## START Text to read
Wednesday, March 11, 2020

Gravity

My blood thickens through the night
I wake with a heavy heart
Rising from bed requires intention.
Gravity, it seems, has increased.
Every movement takes more energy
Each moment lasts longer
Conversations more measured
Words that once floated now fall to the ground.

Is it that the world has moved closer to the Sun?
Or am I sinking deeper into the ocean?
Is each breath more difficult
because I am breathing underwater?
Or am I being crushed by floating
Untethered in the void of space?

Can the world be this heavy for one
And not for all?
Was Newton's apple an aberration?
Can one man’s grief
Change the laws of physics?

Or will I wake tomorrow
My blood less thick?
Rise without thought?
Speak with less measure
And my words once again float?

I know only today, this moment
That in this time and place
Gravity, it seems, has increased.

Sunday, March 8, 2020

The Room


We cleaned his room the other day.  Gretchen went through the piles of clothes on his bedroom floor, sorted and folded them.  She hung his scarves, organized his hats and rearranged the drawers of the nightstand next to his bed.

I cleaned his bathroom.  Hot water and bleach in a bucket I got on my hands and knees and scrubbed every square inch of the tile.  I will spare you the gory details, but use your imagination on what could occur in a bathroom occupied by a 22 year old male with no control of his bowel and bladder and an incredibly limited amount of mobility.  It was a regular shit show, because he regularly didn’t clean it.


Similarly, he hated folding laundry. He had accidents daily which meant daily loads of laundry.  So, the clean clothes languished on the bedroom floor, pushed up against a wall.  We had a daily call and response: “Griffin, please fold your laundry and put it away.”  “Okay Dad.”  He rarely did.  Some days I’d walk in and he would be asleep on the heap of clothes.  Others I’d find him struggling to fold a t-shirt.  On rare days I would walk in and find the floor 100% clear of clothing and heave a sigh of relief.  And then I’d check the closet and there would be two weeks of unfolded laundry stuffed beneath his polos.


The room was a regular source of tension between us.  The messiness was just the trigger for the more pressing issue.  Griffin spent nearly 15 hours a day in his room.  Playing on his phone, struggling with homework or, more commonly, just sleeping.  The paradox of loneliness is that the more lonely you feel the more you want to be alone. We knew Griffin was angry and depressed.  He had regular sessions with a psychologist, was good about taking his anti-depressants, but still he was generally down on himself and his life.


We’d beg and plead to get him out of his room.  “Call some friends and go see a movie,” we’d say.  And then realize that the wheelchair was a barrier to the simplest of group activities and as a result Griff had very few friends to call.  We’d invite him to watch a movie with us and he’d make it about 20 minutes before heading back to his room.


His loneliness is what drove him to binge drink.  “I don’t really know why I do,” he once told me.  “It’s not to make me feel happier.  I think it’s just to not feel anything.”


The tragic part of this story is that over the past four weeks Griffin was making strides.  It was his choice to head to rehab.  He was taking seriously our heed to not only sober up but grow up.  We had a number of phone conversations about it in the last week and he had a resolve in his voice I hadn’t heard before.  When he left rehab his plan was to move out and live in a sober living house.And then he collapsed one rainy Monday afternoon and left us.
## END Text to read
## Goal
Write the next part of the posts about Griffin, starting right after their final sentence. The lines that follow come from a different source than the posts about Griffin.
## START Supplied information
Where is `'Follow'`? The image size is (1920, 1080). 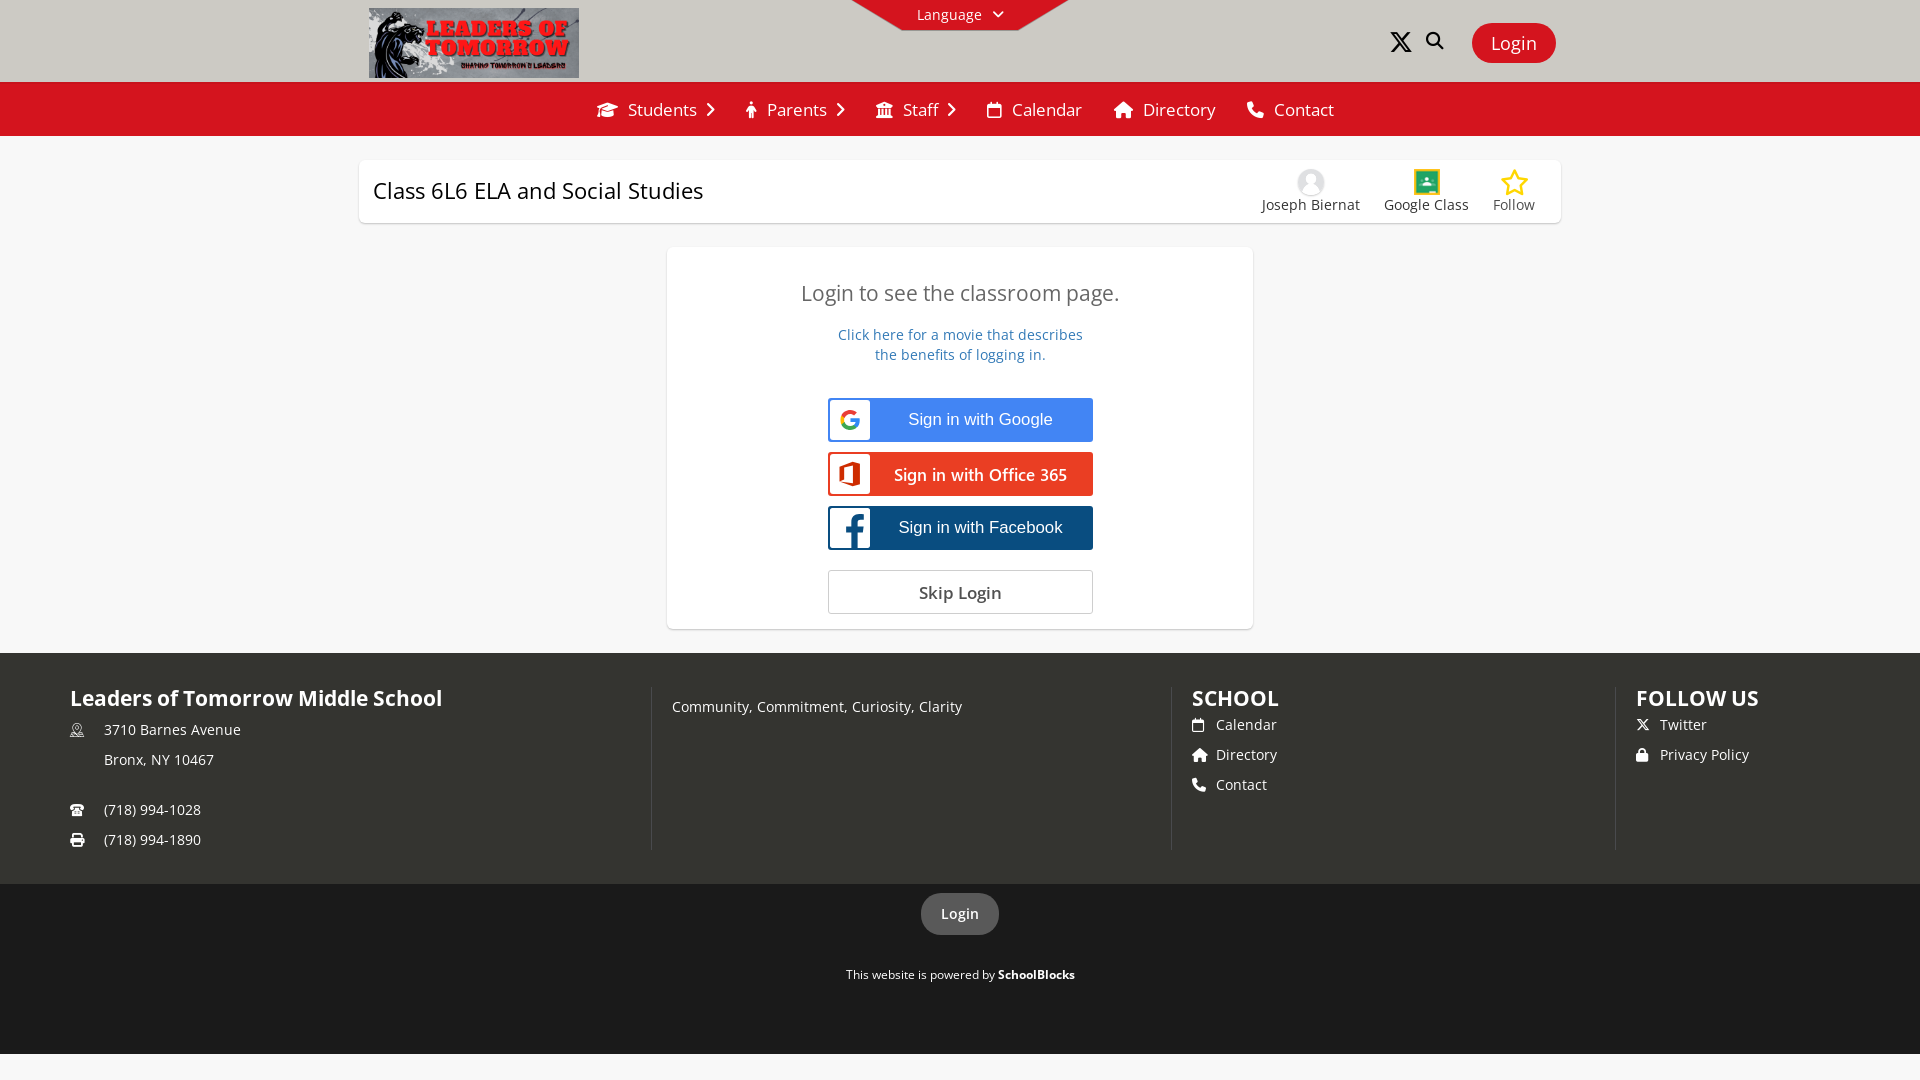
'Follow' is located at coordinates (1513, 191).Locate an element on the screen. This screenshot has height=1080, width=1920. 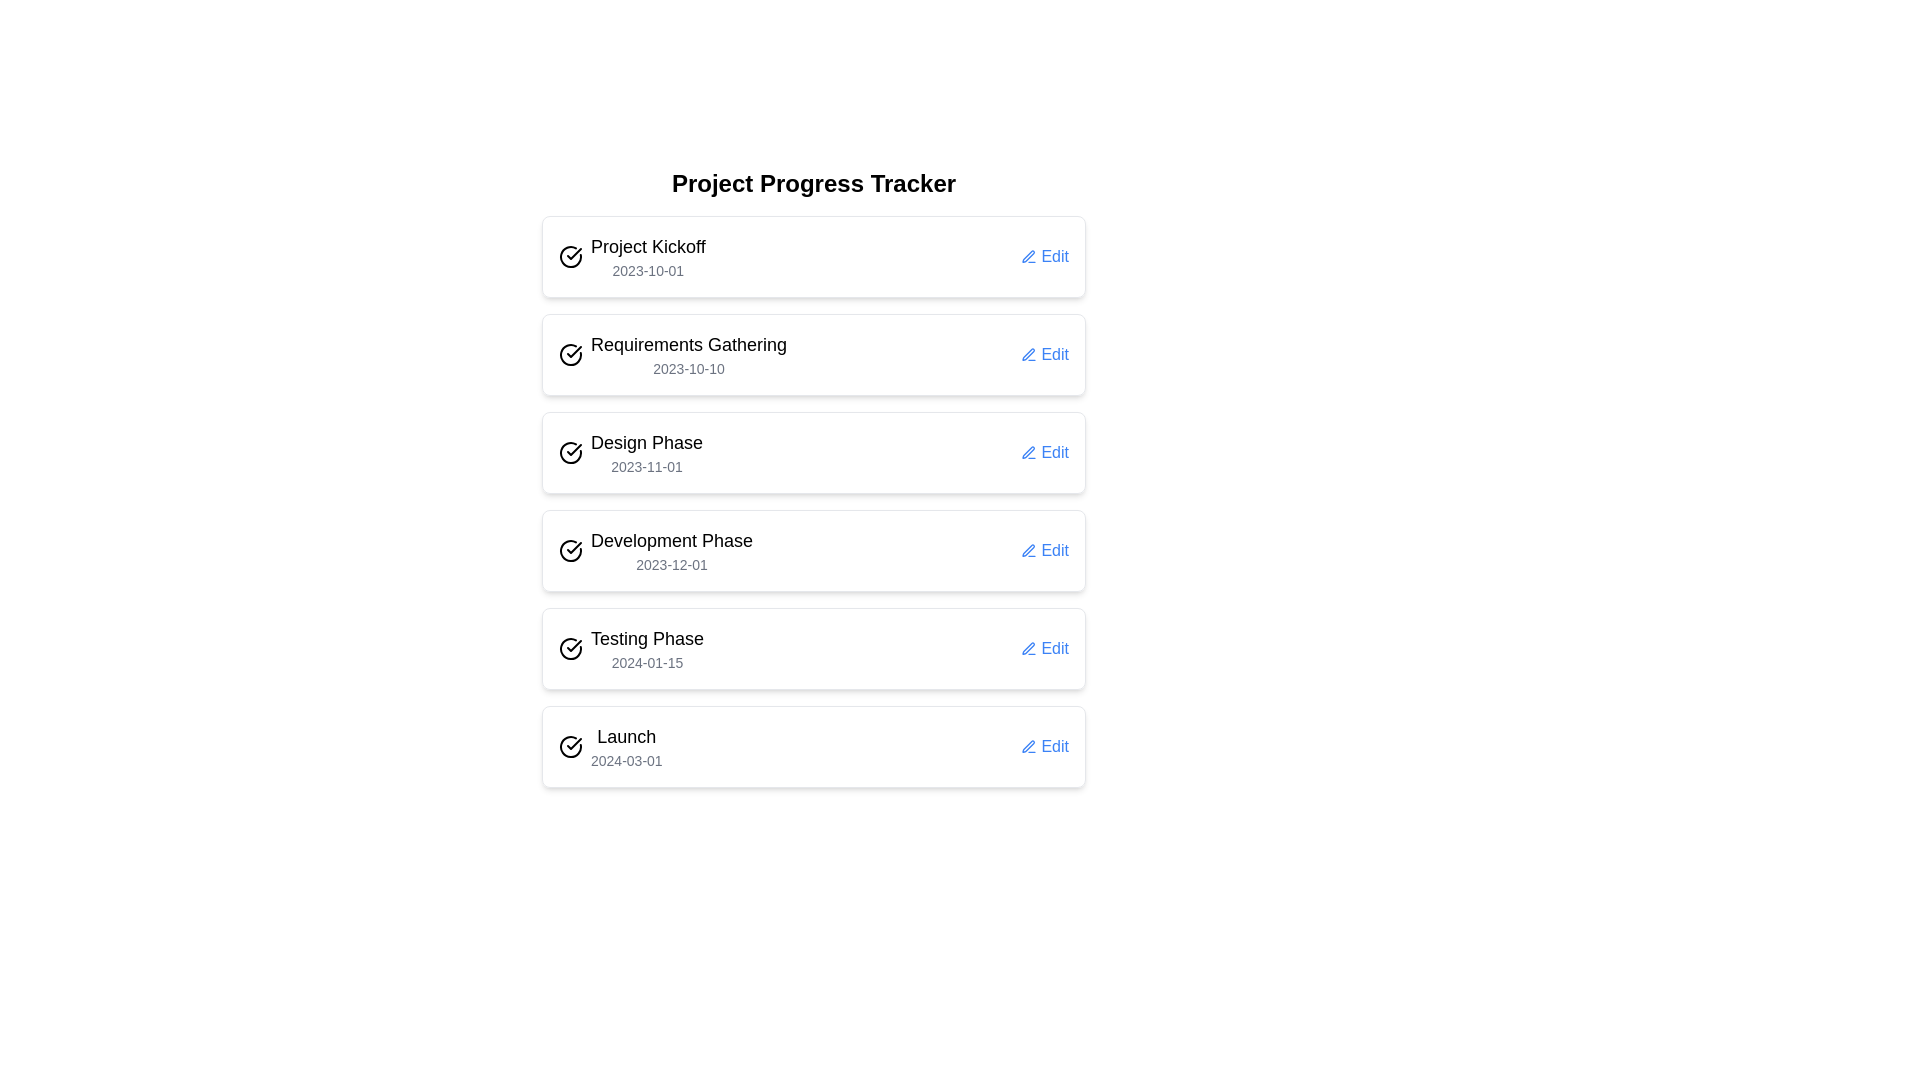
the button with an icon and text that allows users to edit the associated content or configuration of the 'Launch' card located at the bottom of the 'Launch 2024-03-01' list is located at coordinates (1044, 747).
## END Supplied information
## Answer to the exercise
So, we spent a day cleaning and organizing his room the way he was cleaning and organizing his life when it ended oh so too soon.  As I breathed in chlorine fumes in his now pristine bathroom, I wondered if it was all a futile gesture.


And then last night as I walked down the hall to bed, I found Gretchen asleep on his bed, breathing him in, his pillow still faintly scented of Griffin.


Thursday, March 5, 2020

The Lyft Ride

As some of you know, Griffin was in rehab for alcoholism when he collapsed on Monday, February 24th.  It was a long road to get Griffin to treatment.  There were bumps, bruises and heartbreaks.  The night before we were going to drive Griffin to rehab, he chose to consume a bottle of cooking wine he found in the garage pantry.  It convinced us of two things: 1) Griffin's problems were bigger than us; and 2) he needed to be in charge of his path to recovery.

So we chose not to drive him.  We had him order himself an Lyft instead.  As he rode in the back of the Lyft, here's what I wrote him.  There may be something here for you.  Or maybe not.

Read this on your Lyft ride to Ridgeview.

A Message To My Son,

I love you.  You must love yourself.  And to love yourself you must love not only the parts of yourself that are wonderful (your wit, your laugh, your love for others, your determination) but you must also love your failings, your sin (the times you’ve given up, have slept till noon, have failed, have gotten drunk, gotten angry).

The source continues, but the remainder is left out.